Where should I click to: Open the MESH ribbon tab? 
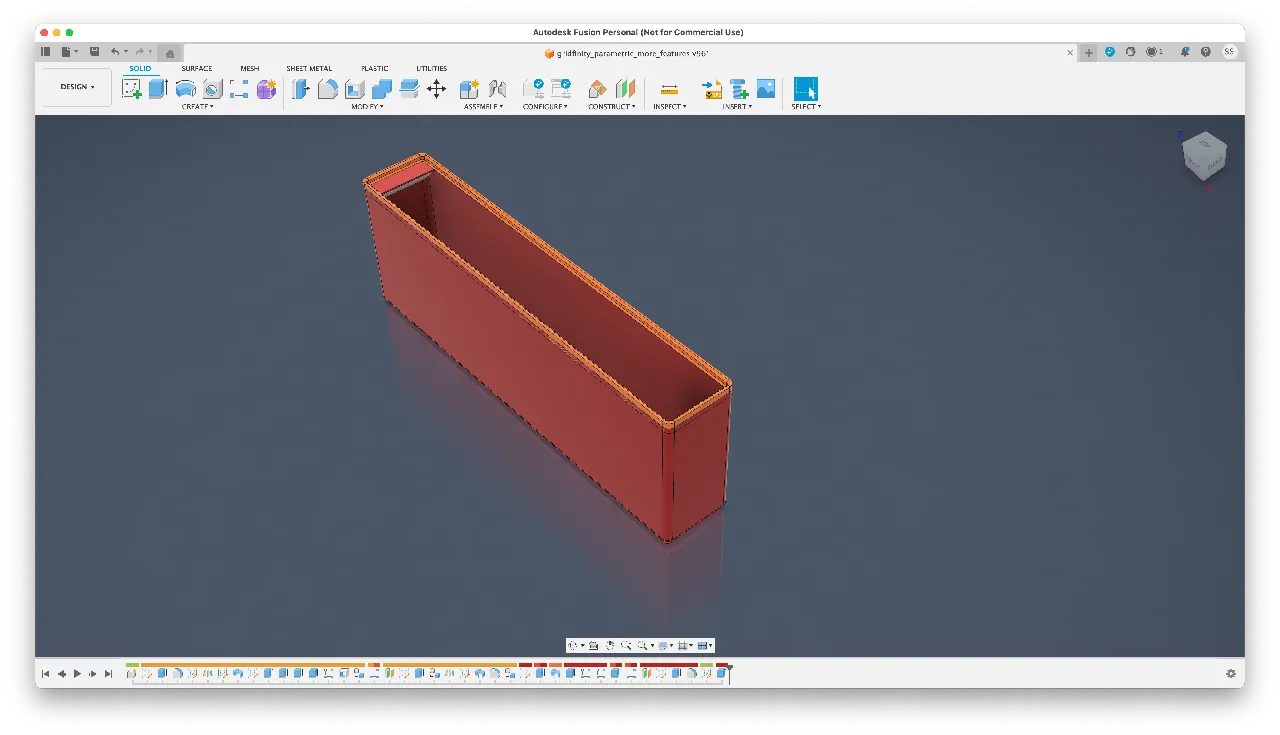249,68
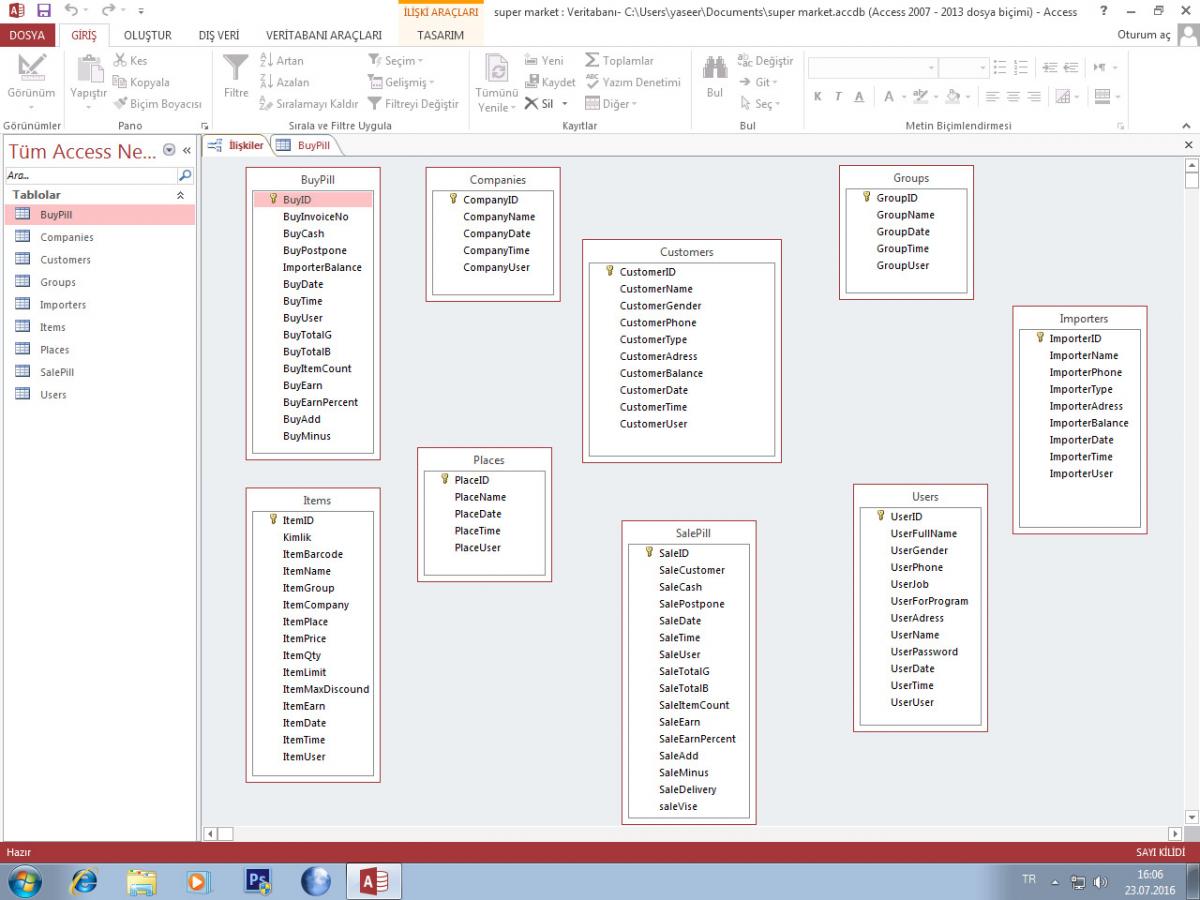Open Photoshop from the taskbar
The height and width of the screenshot is (900, 1200).
[258, 881]
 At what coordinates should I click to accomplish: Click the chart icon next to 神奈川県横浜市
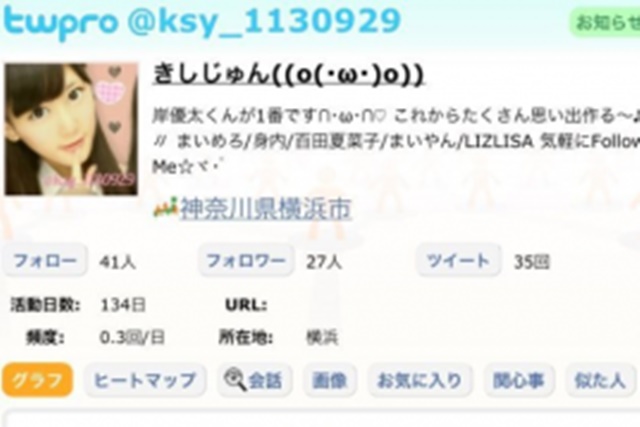[166, 208]
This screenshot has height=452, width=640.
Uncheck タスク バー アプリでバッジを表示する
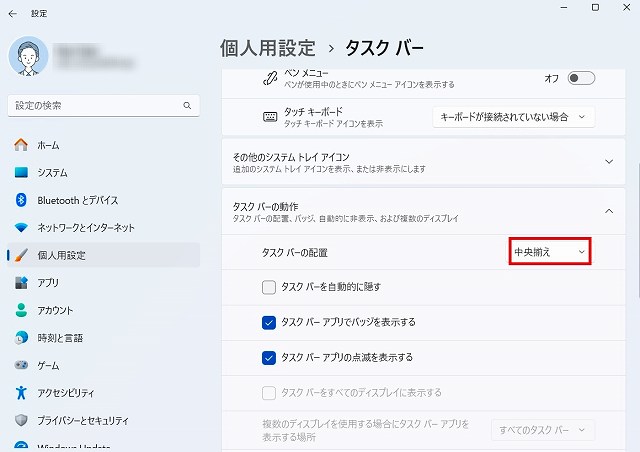coord(268,322)
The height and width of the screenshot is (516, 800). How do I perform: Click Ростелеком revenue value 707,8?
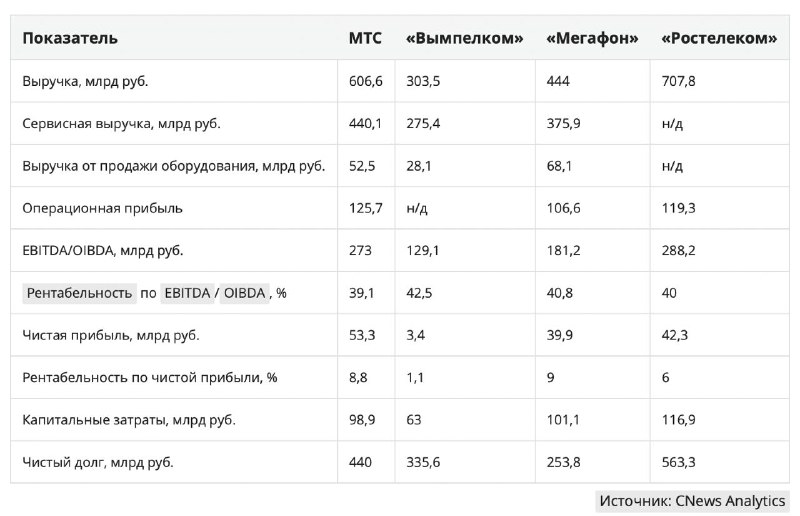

■ ■ ■ ■

:: Exercise requirements ::
Transcribe each entry above without alteration, but keep the pictures out.

:: Expected answer ::
Where should I click to: Open the MESH ribbon tab? 
249,68
Open Photoshop from the taskbar
The height and width of the screenshot is (900, 1200).
[258, 881]
 At what coordinates should I click to accomplish: Click the chart icon next to 神奈川県横浜市
[166, 208]
This screenshot has height=452, width=640.
Uncheck タスク バー アプリでバッジを表示する
coord(268,322)
The height and width of the screenshot is (516, 800). How do I perform: Click Ростелеком revenue value 707,8?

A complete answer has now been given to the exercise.